Minggu, 21 Mei 2017

Kesalehan dalam Perjanjian Lama



KESALEHAN DALAM PERJANJIAN LAMA
DEFINISI
   Secara etimologis kesalehan dalam bahasa Ibrani “Tamam[1]” yang artinya menjadi lengkap, selesai, tanpa cela, semua, menyeluruh. kata ini muncul 64 kali, digunakan dalam bahasa Aram, Siria, dan Arab. Kata ini menjadi selesai atau lengkap (Kejadian 47:18)[2]. Kesalehan adalah kualitas utuh, tidak kurang, tidak bercela apa pun (dlm Im 23:15 tam bentuknya temimot dan dipakai dalam harfiah ”genap”). Kesalehan juga mempunyai sinonim dengan kata “Kudus” yang secara etimologis berasal dari kata Ibrani qadosy dan qodesy yang berarti ‘terpisah’ atau ‘terpotong dari’, digunakan terhadap keadaan terlepasnya seseorang atau suatu benda (supaya Tuhan dapat memakainya, dan dengan demikian terhadap keadaan orang atau objek yang dilepas itu)[3]. Makna dasar dari akar kata Ibrani qdsy antara lain: menyendirikan, cemerlang.
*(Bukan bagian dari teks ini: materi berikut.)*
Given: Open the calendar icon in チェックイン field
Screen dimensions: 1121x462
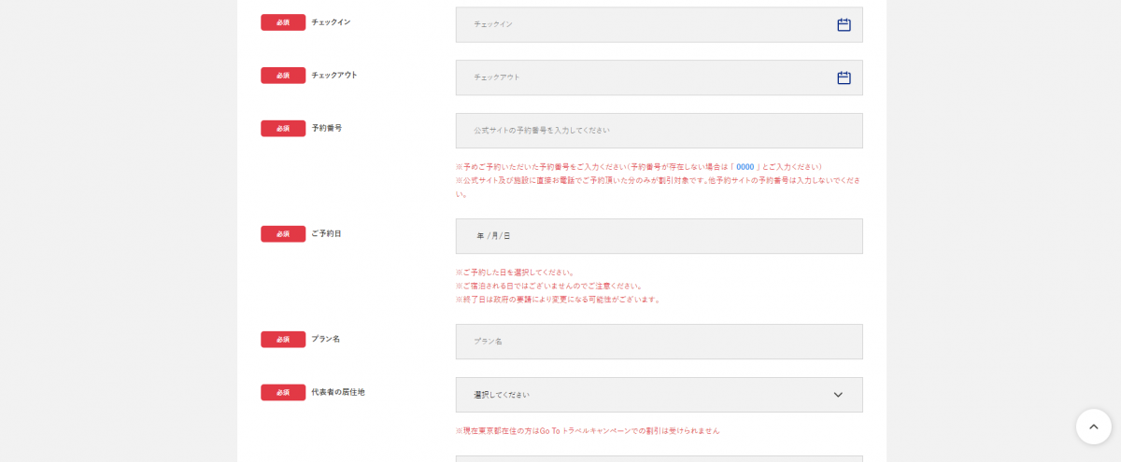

Arti pertama menekankan kekudusan atau pengudusan dalam arti posisi, status, nisbah, dalam mana kata itu diterjemahkan ‘terpotong’, ‘dipisahkan’, ‘disendirikan untuk penggunaan khusus’, ‘diserahkan untuk’, atau ‘disucikan’, ‘dianggap keramat atau suci lawan dari yang biasa’, tercemar atau sekuler’. Arti kedua mungkin menekankan penggunaannya berkaitan dengan keadaan, atau proses, yang dalam PB mengarah ke pemikiran tentang perubahan batin yang terjadi berangsur-angsur, yang menghasilkan kemurnian, kebenaran moral, dan pemikiran-pemikiran suci yang menyatakan diri dalam perbuatan-perbuatan lahiriah yang baik menurut kehendak Tuhan[4]. Jadi kesalehan secara etimologis berarti sempurna, komplit, selesai.  Orang yang saleh adalah orang yang mempunyai kualitas utuh atau tanpa cela di hadapan Allah. Orang yang saleh juga adalah orang yang kudus dihadapan Allah, mereka ini terpisah dari kejahatan dunia dan dikhususkan untuk Allah.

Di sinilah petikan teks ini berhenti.